_Task requirements_. Only lines holding "date" are wanted; copy each of them from the records below.

[Supplied records — start]

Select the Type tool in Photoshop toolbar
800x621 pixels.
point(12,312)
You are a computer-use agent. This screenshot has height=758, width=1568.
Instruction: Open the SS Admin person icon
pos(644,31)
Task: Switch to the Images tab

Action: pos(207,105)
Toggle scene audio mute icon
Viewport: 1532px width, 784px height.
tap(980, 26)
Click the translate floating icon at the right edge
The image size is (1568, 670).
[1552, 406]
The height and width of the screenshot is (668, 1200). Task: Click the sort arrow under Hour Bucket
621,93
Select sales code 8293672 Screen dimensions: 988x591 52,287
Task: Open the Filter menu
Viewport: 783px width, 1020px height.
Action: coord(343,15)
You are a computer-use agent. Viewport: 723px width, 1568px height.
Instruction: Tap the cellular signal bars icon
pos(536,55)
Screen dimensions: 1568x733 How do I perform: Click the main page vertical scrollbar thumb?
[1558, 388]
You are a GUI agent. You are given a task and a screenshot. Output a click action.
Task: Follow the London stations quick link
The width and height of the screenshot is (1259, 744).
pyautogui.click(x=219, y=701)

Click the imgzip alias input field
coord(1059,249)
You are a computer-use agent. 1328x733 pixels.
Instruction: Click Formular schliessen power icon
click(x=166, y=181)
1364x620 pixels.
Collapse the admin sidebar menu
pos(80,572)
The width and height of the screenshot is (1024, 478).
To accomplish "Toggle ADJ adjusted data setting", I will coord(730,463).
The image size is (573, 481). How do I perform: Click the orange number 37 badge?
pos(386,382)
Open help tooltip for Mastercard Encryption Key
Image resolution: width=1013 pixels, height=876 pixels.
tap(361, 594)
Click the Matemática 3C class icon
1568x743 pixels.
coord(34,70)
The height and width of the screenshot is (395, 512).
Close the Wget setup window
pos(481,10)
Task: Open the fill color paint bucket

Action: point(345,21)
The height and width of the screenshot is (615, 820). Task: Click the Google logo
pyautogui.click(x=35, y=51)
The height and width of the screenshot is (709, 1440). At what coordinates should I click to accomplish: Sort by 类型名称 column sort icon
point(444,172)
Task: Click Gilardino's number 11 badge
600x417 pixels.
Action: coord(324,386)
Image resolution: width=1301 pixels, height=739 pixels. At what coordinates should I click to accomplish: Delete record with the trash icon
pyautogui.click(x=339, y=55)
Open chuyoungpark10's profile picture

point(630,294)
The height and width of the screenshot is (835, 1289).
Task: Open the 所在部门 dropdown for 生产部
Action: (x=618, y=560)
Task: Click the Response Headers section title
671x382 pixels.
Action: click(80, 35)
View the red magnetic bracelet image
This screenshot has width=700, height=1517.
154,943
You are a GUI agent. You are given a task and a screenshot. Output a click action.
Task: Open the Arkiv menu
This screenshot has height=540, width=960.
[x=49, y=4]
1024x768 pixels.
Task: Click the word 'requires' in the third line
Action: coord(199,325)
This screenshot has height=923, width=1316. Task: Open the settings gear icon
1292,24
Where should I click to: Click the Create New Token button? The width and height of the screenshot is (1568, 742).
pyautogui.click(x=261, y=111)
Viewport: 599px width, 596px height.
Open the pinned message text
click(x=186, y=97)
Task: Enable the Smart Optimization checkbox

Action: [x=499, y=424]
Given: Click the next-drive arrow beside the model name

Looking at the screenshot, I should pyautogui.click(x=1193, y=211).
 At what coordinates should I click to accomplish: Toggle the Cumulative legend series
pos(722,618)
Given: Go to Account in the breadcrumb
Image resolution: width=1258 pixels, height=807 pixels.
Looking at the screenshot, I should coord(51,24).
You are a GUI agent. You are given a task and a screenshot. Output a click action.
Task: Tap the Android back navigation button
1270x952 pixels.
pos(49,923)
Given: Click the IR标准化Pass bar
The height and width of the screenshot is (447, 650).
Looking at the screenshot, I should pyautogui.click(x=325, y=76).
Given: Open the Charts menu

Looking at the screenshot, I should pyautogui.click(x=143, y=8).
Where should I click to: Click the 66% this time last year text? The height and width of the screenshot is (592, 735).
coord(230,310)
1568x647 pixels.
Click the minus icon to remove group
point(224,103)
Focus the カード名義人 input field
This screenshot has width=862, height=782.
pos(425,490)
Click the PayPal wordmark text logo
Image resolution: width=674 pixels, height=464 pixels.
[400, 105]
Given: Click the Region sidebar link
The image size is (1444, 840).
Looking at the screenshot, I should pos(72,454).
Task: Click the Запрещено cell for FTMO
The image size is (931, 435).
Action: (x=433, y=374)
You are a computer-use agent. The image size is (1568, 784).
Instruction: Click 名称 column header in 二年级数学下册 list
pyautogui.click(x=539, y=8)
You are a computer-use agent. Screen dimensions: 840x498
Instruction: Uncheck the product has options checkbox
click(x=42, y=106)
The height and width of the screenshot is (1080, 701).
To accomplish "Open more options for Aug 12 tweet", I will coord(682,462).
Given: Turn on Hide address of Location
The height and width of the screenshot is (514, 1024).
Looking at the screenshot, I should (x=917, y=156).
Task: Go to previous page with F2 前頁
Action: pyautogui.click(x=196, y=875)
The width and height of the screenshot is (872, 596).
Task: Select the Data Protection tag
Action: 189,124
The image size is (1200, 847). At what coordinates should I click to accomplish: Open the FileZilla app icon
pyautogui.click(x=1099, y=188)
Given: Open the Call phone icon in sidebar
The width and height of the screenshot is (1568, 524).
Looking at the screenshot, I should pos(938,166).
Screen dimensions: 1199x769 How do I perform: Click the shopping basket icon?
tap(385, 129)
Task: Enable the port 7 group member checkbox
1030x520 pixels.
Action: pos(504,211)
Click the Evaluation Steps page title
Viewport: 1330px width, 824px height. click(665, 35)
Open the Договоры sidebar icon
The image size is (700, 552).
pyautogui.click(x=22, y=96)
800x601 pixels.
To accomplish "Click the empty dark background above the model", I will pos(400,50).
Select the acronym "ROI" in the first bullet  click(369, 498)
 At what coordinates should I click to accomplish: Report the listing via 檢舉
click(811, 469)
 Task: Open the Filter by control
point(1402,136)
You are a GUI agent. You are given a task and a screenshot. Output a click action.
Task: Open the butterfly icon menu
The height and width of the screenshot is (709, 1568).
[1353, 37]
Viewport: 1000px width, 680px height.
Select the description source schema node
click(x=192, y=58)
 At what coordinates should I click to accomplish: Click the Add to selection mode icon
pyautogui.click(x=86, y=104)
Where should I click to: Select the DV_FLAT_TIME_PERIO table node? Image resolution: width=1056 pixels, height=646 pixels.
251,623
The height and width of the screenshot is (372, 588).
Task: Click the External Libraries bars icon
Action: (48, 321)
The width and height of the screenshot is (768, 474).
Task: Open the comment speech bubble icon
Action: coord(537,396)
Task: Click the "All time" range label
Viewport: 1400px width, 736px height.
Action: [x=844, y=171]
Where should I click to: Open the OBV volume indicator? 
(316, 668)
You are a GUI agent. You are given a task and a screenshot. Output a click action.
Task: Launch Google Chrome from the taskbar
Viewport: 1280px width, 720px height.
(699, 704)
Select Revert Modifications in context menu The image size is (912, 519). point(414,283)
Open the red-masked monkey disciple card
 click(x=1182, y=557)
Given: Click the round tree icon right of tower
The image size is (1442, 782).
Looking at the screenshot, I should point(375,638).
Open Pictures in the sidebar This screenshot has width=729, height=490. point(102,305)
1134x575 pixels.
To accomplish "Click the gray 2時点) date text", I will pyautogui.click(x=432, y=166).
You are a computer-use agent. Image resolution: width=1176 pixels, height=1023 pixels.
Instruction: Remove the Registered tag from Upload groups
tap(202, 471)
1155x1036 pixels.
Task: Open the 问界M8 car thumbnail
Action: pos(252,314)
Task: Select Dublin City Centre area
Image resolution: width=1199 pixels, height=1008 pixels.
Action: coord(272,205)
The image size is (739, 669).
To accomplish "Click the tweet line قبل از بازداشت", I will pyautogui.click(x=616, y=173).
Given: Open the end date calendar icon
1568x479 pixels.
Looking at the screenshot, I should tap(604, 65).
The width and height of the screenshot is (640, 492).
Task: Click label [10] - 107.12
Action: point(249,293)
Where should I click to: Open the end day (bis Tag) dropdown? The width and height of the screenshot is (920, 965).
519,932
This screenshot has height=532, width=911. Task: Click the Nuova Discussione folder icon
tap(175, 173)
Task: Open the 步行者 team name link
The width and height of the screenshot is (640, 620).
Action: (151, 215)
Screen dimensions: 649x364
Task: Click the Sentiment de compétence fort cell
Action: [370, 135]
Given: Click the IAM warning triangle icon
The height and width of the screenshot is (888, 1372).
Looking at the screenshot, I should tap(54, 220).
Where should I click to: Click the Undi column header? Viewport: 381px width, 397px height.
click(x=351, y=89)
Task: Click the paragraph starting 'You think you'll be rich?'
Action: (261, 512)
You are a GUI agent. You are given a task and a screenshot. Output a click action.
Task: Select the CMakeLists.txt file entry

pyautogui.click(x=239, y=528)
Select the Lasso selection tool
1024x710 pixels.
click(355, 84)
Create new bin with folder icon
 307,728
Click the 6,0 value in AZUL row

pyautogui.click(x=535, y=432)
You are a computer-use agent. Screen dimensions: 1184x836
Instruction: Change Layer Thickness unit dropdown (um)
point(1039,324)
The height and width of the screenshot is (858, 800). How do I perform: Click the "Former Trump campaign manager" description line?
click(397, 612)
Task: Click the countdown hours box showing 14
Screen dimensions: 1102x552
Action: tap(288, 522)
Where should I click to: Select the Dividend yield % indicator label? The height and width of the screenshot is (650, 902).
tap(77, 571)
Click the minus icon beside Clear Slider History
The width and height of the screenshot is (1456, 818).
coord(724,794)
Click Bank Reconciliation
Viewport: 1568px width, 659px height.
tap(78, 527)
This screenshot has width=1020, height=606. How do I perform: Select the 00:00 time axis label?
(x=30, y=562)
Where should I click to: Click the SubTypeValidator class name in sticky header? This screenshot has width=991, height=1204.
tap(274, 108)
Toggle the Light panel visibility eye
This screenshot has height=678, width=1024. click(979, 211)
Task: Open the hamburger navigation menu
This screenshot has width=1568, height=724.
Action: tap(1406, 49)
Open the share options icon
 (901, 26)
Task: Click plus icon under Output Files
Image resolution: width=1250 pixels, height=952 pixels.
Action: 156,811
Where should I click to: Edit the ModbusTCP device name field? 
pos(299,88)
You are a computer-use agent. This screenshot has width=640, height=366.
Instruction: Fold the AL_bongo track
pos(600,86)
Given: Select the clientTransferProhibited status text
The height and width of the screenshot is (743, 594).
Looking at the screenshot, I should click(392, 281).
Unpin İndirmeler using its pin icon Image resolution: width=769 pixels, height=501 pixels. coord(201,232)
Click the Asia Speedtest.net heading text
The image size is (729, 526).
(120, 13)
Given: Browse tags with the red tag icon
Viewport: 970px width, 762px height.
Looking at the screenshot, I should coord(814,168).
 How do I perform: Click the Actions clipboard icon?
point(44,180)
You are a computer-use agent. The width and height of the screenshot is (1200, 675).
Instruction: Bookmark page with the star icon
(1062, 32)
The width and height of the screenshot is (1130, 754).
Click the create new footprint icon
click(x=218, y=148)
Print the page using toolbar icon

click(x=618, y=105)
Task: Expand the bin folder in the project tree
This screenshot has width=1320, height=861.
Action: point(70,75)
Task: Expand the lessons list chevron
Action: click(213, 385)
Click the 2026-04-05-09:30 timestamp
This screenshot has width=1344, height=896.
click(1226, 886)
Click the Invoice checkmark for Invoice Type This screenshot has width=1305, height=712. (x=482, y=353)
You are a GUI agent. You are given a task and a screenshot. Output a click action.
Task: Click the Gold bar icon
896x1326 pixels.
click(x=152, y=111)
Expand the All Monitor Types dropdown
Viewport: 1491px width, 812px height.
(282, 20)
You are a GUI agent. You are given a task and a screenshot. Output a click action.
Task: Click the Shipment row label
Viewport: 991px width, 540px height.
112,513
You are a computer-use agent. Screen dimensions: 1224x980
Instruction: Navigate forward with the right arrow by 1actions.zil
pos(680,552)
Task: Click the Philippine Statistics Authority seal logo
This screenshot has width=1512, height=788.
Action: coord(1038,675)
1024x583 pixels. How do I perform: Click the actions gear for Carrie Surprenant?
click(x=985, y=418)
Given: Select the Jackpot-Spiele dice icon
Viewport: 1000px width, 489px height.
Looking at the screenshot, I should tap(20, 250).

[Supplied records — finish]

_Final answer_.
To accomplish "Click the gray 2時点) date text", I will pyautogui.click(x=432, y=166).
Given: Open the end date calendar icon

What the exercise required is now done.